Of the 17,018 signatories of the petition as of press time, 723 are self-described as architects, landscape architects, or architecture students. Prominent names include Anne Holtrop, Samia Henni, Bz Zhang, Caitlin Blanchfield, Dimitra Andritsou, Fadi Shayya, Hamed Bukhamseen, Hiba Shahzada, Ilze Wolff, Ippolito Pestellini Laparelli, Joseph Grima, Lluís Alexandre Casanovas Blanco, Nora Akawi, and Nick Axel. Artists that signed it include photographer Nan Goldin and Turner Prize winner Jesse Darling. 

The petition was authored by members of the Art Not Genocide Alliance (ANGA). ANGA describes itself as “an international group of artists, curators, writers, and cultural workers who have come together to call for the exclusion of Israel at the Venice Biennale.”

The petition says: “As the art world readies itself to visit the Giardini’s nation-state diorama, we say platforming art representing a state engaged in ongoing atrocities against Palestinians in Gaza is unacceptable.”

In a statement titled “No to Intolerance, Yes to Israel,” Sanguiliano, Italy’s culture minister and a member of Prime Minister Giorgia Meloni’s cabinet, said: “My deepest solidarity and closeness goes to the state of Israel, its artists and all its citizens. The Venice Biennale will always be a space of freedom, meeting and dialogue and not a space of censorship and intolerance. Culture is a bridge between people and nations, not a dividing wall.”

The impetus behind ANGA’s call for Israel’s exclusion is a recent court ruling by the International Court of Justice (ICJ), which affirmed that it is “plausible” that Israel is perpetrating acts that violate the Genocide Convention. The court stated that it cannot make any definitive claim but that it had a responsibility to “protect Gaza’s population from further risk of genocide,” according to NPR. The court also stopped short of issuing a call for ceasefire. Currently ceasefire talks are underway with representatives from Israel, Egypt, Qatar, and the U.S. As reported in Time, according to the Gaza Health Ministry, over 29,000 Palestinians have been killed since October 7, 2023.

ANGA argues that there is precedent for taking the action its petition suggests. Between 1950 and 1968, the apartheid state of South Africa was “discouraged from exhibition and sidelined” by the Venice Biennale. Then in 1968, South Africa was issued an official ban based on UN resolution 2396 which mandated the suspension of “exchanges with the racist regime.” South Africa wasn’t readmitted to the Venice Art Biennale until 1993, when apartheid rule in the country was abolished. 
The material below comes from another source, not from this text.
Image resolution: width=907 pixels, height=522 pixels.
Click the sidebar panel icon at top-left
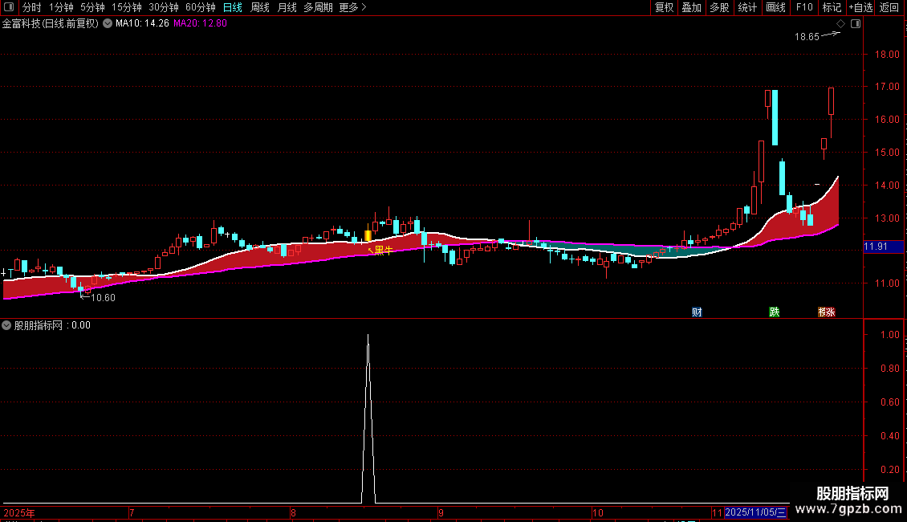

The participation of countries at both the art and architecture biennales varies with current events. This spring will mark the second art biennale without Russia’s participation. The event will also move forward without an official entry from India, a country that is home to nearly 18 percent of the world’s population.

ANGA defended its goal of removing Israel’s participation by arguing that leading international, Palestinian, and Israeli human rights groups have stated that Israel has created a “cruel system of apartheid.” ANGA further notes that Israel’s occupation of the West Bank, East Jerusalem, and the Gaza Strip was deemed illegal by the UN Resolution 242 of November 1967.

Adriano Pedrosa is the curator of the 60th version of the prestigious art biennale. As announced in official biennale press materials, Israel’s pavilion is curated by Mira Lapidot and Tamar Margalit and will feature work by film director Ruth Patir. Titled Motherland, the work will deal with Patir’s “highly personal experiences of egg-freezing into the restoration process of an ancient fertility figurine.” 

The curators of Israel’s pavilion defended their work last fall, writing that the effort could be a “pocket for art, for free expression and creation, amidst everything that’s happening.” ANGA responded that “art does not happen in a vacuum (let alone a ‘pocket’), and cannot transcend reality. Euphemisms cannot erase violent truths.”

No mention has been made of how the ongoing conflict may affect other biennale efforts in Venice, including the 2025 Architecture Biennale, which will be curated by Carlo Ratti.